The error message is pretty explicit already -- mod_wsgi cannot find your settings file (line 2, os.environ.setdefault), check your system path (I understand that Django can find your settings file when you use runserver, but mod_wsgi cannot). To check your system path, you can modify the wsgi.py file and print / log the sys.path at the very top of the file:

import sys
print sys.path

In addition to the virtual env docs pointed to by @Thomas Waldmann, you may also need to manually append the project directory into the sys.path, as mentioned here in the Django config docs.
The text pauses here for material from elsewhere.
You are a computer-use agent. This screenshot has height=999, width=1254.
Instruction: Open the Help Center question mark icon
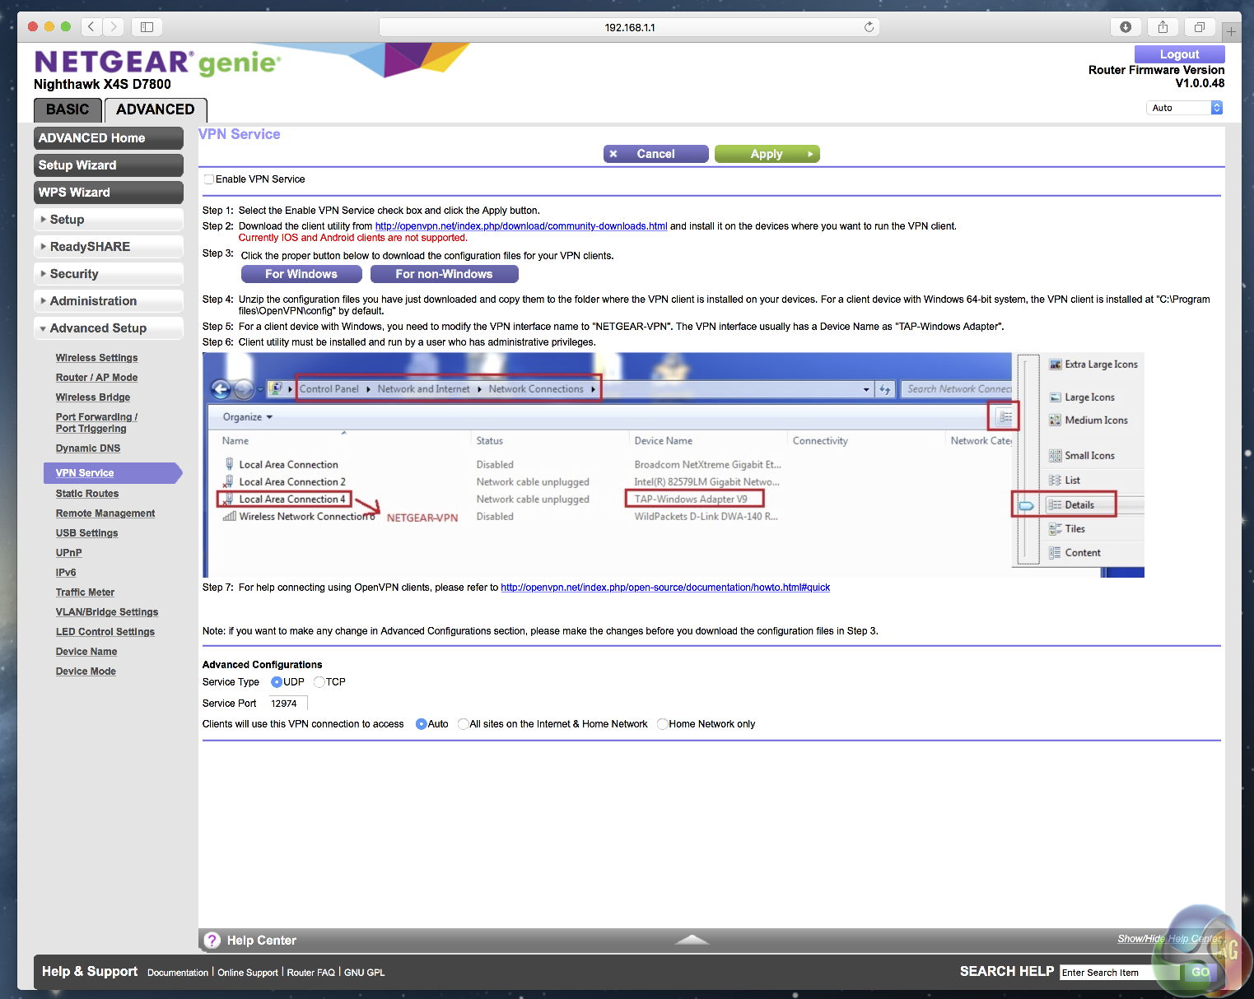pos(212,940)
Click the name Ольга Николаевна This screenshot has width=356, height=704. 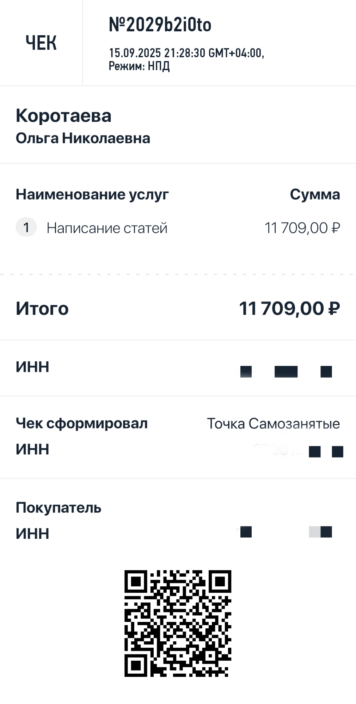click(x=83, y=138)
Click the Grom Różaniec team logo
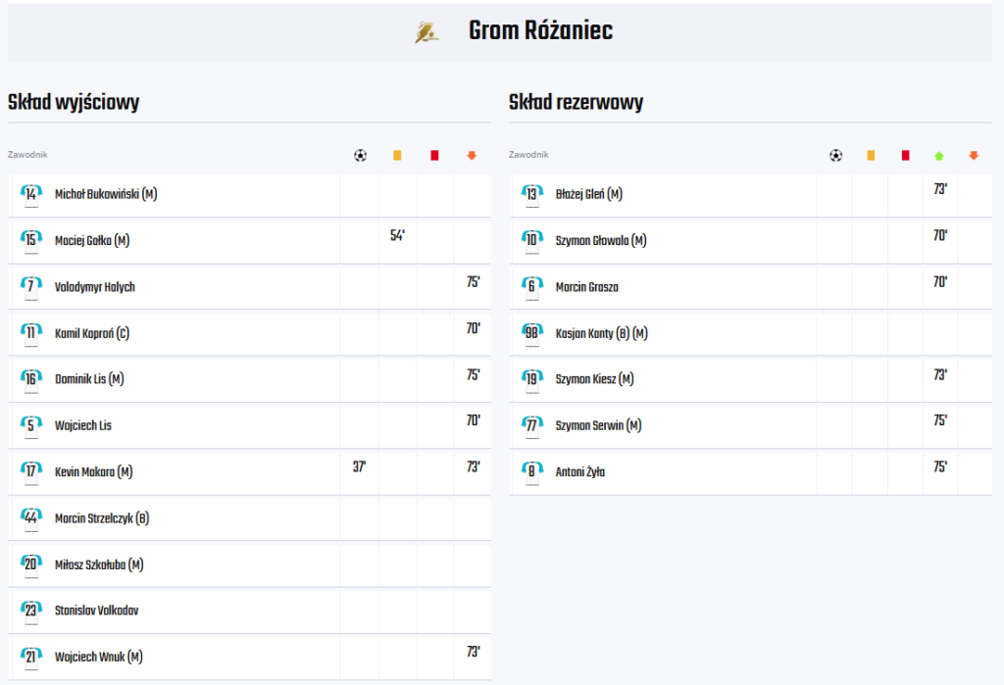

Example code I use is below:

ALLDIRS = ['/usr/local/pythonenv/assessments/lib/python2.6/site-packages']

import os
import sys
import site

# from https://code.google.com/p/modwsgi/wiki/VirtualEnvironments

sys.path.insert(0, '/var/www/assessments/assessments-main/')  # settings.py file here
sys.path.insert(1, '/var/www/assessments/')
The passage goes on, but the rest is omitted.